■ **Excerpted passage**
Joseph Mallord William Turner

Lecture Diagram 19: Conic and Cylindrical Sections (after Thomas Malton Senior)

c.1810

In Tate Britain

Prints and Drawings Room

View by appointment
Artist
Joseph Mallord William Turner 1775–1851
Medium
Watercolour on paper
Dimensions
Support: 674 × 999 mm
Collection
Tate
Acquisition
Accepted by the nation as part of the Turner Bequest 1856
Reference
D17032
Turner Bequest CXCV 62

Catalogue entry

In a section on curvilinear perspective in Lecture 2, given as Professor of Perspective at the Royal Academy, Turner addresses the role of conic sections.1 Like most of his material for this lecture, the section is based on A Compleat Treatise on Perspective in Theory and Practice on the True Principles of Dr Brook Taylor (1775) by the elder Thomas Malton (1726–1801), while Diagram 19 is loosely founded on three diagrams from the book (pl.VII, figs.27–9). According to Maurice Davies:
the central part illustrates the situation when a circle is positioned on the axis of the eye. The rays joining the eye to the circle make a cone with the circle forming the base and the eye at the apex. Three different possible picture positions are shown as planes intersecting the cone. As the perspective representation of the circle is always a plane intersection of a cone, it must, by definition, be a conic section; that is, either a circle, ellipse, parabola or hyperbola. The right-hand part and [Diagram 20; Tate D17033; Turner Bequest CXCV 63] show some of the arrangements that can arise when the circle is not on the axis of the eye.2
However, as Davies adds, ‘the left-hand part showing planes intersecting a cylinder does not occur anywhere in Malton (and in fact has no relevance to what Turner writes about at this point)’.33
1
Turner, ‘Royal Academy Lectures’, circa 1807–38, Department of Western Manuscripts, British Library, London, ADD MS 46151 BL MS L folio 9 and verso. For earlier versions of related lecture material, see D folio 5 and E folio 10 verso.

■ **Information shown**
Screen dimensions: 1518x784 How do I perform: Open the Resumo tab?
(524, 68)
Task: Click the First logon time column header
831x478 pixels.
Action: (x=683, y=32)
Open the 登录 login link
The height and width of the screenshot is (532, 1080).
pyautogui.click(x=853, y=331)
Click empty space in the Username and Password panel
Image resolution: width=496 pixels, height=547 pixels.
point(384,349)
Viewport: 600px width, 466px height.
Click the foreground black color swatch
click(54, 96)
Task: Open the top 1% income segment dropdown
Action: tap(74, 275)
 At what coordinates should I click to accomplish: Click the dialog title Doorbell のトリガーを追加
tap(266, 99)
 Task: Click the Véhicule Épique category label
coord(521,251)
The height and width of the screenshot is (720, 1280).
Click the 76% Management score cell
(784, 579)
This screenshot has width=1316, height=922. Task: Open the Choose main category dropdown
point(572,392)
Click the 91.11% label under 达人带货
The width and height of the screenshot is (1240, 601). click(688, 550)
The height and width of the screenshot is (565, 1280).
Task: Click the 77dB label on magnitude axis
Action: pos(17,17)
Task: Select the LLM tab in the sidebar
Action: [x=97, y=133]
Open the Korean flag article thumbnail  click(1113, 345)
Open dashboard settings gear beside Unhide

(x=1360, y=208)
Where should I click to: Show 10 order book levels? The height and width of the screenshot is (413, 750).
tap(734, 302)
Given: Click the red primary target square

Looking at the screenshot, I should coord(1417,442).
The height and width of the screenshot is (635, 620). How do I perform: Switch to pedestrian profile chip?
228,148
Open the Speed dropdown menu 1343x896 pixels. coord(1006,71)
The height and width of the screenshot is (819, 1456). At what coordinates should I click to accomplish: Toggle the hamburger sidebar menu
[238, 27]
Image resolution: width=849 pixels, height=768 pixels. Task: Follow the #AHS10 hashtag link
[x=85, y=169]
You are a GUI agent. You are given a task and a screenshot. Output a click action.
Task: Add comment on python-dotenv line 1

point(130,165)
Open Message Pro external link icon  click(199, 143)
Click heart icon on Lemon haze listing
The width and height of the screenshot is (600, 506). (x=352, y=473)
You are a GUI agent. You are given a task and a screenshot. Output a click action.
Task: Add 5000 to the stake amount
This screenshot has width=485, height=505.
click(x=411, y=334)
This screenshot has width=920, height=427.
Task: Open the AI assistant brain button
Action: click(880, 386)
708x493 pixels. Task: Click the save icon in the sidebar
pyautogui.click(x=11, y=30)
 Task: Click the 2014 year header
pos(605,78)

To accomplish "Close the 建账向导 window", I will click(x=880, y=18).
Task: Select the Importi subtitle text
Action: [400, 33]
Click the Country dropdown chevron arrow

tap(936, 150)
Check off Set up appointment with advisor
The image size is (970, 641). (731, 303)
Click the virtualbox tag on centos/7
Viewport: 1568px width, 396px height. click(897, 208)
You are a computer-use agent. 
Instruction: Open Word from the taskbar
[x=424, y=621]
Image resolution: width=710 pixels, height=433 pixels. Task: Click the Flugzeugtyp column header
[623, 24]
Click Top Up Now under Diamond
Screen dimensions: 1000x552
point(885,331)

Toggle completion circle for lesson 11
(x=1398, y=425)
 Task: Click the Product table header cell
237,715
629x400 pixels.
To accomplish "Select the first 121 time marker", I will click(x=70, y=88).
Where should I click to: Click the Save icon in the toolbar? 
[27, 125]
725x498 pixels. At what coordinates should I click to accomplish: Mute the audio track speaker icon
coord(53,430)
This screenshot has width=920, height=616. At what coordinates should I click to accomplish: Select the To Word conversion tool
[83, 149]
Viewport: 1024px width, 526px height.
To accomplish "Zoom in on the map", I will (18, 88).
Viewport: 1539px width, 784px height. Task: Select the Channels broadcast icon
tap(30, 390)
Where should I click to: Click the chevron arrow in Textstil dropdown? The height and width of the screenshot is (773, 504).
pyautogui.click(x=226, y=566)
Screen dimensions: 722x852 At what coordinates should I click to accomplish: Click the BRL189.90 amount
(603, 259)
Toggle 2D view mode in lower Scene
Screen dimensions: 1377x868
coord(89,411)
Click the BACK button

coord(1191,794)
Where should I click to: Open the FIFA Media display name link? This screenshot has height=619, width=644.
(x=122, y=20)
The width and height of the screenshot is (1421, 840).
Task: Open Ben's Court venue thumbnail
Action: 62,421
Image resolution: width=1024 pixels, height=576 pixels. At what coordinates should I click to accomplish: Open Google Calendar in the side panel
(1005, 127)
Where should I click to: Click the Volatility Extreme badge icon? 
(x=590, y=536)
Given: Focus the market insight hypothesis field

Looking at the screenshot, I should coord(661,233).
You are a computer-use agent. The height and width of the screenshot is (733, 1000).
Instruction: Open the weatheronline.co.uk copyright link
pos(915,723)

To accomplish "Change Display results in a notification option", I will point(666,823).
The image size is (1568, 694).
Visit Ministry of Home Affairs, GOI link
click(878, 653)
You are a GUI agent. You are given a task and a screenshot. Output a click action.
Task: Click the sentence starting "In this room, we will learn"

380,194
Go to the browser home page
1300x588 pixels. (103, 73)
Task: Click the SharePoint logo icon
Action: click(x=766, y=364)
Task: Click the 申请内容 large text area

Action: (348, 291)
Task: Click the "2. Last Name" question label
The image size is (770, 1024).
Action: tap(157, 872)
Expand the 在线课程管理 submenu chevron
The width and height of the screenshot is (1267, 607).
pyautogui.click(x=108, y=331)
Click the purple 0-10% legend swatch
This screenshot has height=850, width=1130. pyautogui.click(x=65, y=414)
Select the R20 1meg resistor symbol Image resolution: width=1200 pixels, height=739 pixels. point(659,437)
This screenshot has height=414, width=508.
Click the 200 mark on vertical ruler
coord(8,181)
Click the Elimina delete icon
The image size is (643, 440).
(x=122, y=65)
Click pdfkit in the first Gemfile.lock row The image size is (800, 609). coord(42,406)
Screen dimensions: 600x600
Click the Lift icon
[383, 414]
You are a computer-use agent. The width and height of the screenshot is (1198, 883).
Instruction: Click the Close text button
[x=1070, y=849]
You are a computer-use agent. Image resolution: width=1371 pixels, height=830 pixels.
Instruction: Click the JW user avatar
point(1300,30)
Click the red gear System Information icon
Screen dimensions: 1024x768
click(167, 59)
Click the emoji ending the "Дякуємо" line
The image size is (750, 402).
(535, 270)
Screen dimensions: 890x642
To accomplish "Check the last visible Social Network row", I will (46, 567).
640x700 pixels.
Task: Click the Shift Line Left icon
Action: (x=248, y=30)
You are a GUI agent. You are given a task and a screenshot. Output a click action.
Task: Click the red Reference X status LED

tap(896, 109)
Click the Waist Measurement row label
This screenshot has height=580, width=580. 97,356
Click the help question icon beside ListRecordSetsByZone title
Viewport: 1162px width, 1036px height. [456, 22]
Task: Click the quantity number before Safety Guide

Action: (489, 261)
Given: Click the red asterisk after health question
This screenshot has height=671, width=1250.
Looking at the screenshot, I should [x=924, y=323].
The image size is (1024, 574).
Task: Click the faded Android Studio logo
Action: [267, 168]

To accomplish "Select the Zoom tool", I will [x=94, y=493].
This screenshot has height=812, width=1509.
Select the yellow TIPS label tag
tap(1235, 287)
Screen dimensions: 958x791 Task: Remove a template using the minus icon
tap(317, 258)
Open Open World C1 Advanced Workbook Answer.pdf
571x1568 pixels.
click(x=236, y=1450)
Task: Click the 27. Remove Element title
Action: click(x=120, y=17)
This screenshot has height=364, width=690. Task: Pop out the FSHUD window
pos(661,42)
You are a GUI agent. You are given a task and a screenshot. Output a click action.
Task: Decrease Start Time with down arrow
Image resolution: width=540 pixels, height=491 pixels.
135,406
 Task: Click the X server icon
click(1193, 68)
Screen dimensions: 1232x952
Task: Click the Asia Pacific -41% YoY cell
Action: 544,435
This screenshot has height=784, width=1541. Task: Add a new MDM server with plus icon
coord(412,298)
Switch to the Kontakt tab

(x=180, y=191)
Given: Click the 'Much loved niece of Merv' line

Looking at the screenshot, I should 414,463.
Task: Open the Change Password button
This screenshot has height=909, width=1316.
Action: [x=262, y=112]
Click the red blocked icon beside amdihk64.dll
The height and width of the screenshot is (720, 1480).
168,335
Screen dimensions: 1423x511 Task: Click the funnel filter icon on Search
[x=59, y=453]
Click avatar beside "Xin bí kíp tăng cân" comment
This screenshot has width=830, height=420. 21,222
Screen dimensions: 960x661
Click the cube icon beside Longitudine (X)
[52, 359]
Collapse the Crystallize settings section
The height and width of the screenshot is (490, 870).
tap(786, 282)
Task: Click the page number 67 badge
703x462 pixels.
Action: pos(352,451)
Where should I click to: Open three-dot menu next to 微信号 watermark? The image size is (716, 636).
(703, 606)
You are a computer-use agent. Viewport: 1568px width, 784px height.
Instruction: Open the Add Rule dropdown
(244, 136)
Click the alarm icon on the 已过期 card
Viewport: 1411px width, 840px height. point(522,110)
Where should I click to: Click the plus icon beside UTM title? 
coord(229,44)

■ **Set of tasks**
**A)** Convert the records, from the line containing "Click the alarm icon on the 已过期 card" through the end of the records, into a Markdown table with the columns No. and Record line. Number each line and leave out blank lines.
**B)** Carry on the catalogue entry for Turner's Lecture Diagram 19 from where it stops.
The Turner catalogue entry has no connection to the records.

■ **Results for the exercise**
**A)**
| No. | Record line |
|---|---|
| 1 | Click the alarm icon on the 已过期 card |
| 2 | Viewport: 1411px width, 840px height. point(522,110) |
| 3 | Where should I click to: Click the plus icon beside UTM title?  |
| 4 | coord(229,44) |

**B)**
2
Davies 1994, pp.163–4.
3
Ibid., p.320 note 48.
Technical notes:
Peter Bower states that the sheet is Double Elephant size Whatman paper made by William Balston, at Springfield Mill, Maidstone, Kent. The largest group within the perspective drawings, this batch of paper shows a ‘grid-like series of shadows that can be seen within the sheet in transmitted light. This appears to have been caused by a trial method of supporting the woven wire mould cover on the mould’. Because this is the only batch he has seen with such a feature, Bower believes that ‘it may have been tried on one pair of moulds and for some reason never tried again’. He also writes that it is ‘not the best Whatman paper by any means; the weight of this group is also very variable and the moulds have not been kept clean during use’.1
1
Notes in Tate catalogue files.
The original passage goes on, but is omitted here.